As she was talking, she had edged me back into a corner, up against a wall in the locker room. There was no one else in sight, and I had visions of one of the female PE coaches finding my broken body back in that corner, tossed aside like last week’s trash. I tried to prepare myself for death. I can’t say my life flashed before my eyes or anything, but I did probably consider which of my friends I would leave my burgeoning makeup collection to. As I cowered, hoping that my dismemberment would be swift and painless, the girl bellowed one more command.

“Now, say “I’m sorry Amber Willis!” she demanded. Like an obedient dog, I reacted quickly.

“I’m sorry Amber Willis!” I announced loudly. “Very sorry.”

The girl stared at me and said, with the toughness of Dirty Harry, “Now, don’t do it again.”

And with that she turned and exited the locker room. Realizing that I was still in one piece and had not, indeed, peed my pants, I quickly changed back into my school clothes and went to my next class. Throughout the day my friends consoled me as I worried that Amber Willis would be back to seek her revenge the next day or the next week or the next month. However, she never did. I guess she just wanted to assert her dominance and make sure I understood the eighth grade gym class pecking order, which, after that, you better believe I did! No longer did I walk in from the gym, carelessly bouncing a basketball. From then on I held any object that could potentially hit Amber Willis tightly to me, and I began using a buddy system in the locker room. I would make sure I was always with at least one other girl at all times, so that if I was approached for an intended assault, there would be someone to run for help, and to hopefully get to me before I bled out.

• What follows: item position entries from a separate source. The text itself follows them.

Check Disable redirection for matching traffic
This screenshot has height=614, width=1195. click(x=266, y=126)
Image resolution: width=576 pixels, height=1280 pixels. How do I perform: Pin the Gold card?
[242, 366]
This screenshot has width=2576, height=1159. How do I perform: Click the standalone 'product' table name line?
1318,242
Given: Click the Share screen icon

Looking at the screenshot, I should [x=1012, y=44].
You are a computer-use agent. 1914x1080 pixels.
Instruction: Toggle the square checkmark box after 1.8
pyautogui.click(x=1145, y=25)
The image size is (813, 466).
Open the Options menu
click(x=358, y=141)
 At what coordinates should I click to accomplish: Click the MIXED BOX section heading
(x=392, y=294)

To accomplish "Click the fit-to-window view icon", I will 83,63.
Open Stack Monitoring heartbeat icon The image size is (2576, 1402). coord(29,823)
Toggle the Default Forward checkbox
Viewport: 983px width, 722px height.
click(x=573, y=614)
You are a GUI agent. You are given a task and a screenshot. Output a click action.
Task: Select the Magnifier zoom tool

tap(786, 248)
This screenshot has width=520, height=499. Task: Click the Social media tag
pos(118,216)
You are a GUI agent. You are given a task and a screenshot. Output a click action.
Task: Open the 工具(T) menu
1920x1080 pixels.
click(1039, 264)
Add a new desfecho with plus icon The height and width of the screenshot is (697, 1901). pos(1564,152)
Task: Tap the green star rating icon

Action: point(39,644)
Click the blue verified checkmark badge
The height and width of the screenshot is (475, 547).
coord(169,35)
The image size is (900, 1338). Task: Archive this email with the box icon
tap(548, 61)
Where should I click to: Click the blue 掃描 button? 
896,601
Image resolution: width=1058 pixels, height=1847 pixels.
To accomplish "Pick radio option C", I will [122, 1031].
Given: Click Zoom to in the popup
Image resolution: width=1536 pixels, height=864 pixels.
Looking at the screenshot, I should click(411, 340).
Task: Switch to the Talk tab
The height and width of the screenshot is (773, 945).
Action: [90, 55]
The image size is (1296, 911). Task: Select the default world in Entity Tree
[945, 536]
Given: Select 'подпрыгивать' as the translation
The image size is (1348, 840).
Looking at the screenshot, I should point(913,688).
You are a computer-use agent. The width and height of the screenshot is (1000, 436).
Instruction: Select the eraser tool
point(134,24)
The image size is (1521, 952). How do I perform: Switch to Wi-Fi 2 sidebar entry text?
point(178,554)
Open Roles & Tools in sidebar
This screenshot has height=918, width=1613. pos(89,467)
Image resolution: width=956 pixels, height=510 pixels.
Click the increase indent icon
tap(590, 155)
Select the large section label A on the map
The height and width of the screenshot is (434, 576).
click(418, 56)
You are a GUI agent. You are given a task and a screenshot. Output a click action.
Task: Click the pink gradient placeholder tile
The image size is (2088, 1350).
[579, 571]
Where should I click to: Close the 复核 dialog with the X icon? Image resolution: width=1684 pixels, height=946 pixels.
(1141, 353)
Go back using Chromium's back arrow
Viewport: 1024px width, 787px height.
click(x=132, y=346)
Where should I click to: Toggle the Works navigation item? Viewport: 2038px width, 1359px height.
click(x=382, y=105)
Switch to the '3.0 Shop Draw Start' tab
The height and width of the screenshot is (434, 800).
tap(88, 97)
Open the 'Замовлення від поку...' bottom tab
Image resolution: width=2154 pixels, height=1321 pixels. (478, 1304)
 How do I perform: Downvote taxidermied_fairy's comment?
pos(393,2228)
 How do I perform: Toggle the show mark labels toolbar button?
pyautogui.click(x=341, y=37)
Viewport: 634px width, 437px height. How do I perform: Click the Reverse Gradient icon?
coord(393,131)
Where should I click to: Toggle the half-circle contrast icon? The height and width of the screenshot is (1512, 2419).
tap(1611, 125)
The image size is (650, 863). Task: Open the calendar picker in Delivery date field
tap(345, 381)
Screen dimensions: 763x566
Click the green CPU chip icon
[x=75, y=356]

I cannot say that I would relive my junior high school years for anything in the world, except for maybe the part where I could eat junky food all day long and not gain weight. I would certainly never want to have to re-experience the horror that is junior high gym class, but Amber Willis taught me an important lesson about always telling people exactly what I think—namely that there are times when I shouldn’t. I have learned to temper my honesty, especially when someone wields a lot of power or stands to easily beat me up. Today I am still honest, I still say what I think, and I still defend myself, only there is much less of a chance of me receiving a physical or metaphorical beating in doing so. Hooray for progress!
Locker room image courtesy of http://www.fightingvikings.com
Jaws image courtesy of http://jamesbondreview.blogspot.com

1 comment:

  1. There is a third situation (beyond other individual wields power or can beatyou up physically) when it's wise to temper one's natural honesty -- with girls and women who have a gift for mean sidewise comment but said with a laugh (I was only kidding!). The classic catty girls that usually made up the IN crowd in highschool. Your comment to them may be honestly held and even true -- but you will unleash an expert at targeting YOUR jugular vulnerability. Why invite that kind of hurtful response? Especially from the kind of person you don't even admire?

    That naturally "mean girl" to other women seems generally not to have a parallel amongst men.

    I came across the syndrome recently in regard to--of all things!--assisted living places for the elderly. Do you know that high school "mean girl" lives on only to return to her adolescent behavior when she enters assisted living? True. The NY Times has written about it and the comments the article got indicate, it is rampant. The "No, you can't sit at our lunch table" returns!
    I guess what I'm saying, it's o.k. to be straightforward and tell people sometimes what they don't want to hear as long as you're prepared to deal with someone who does the same--and perhaps with motives other than straightforwardness.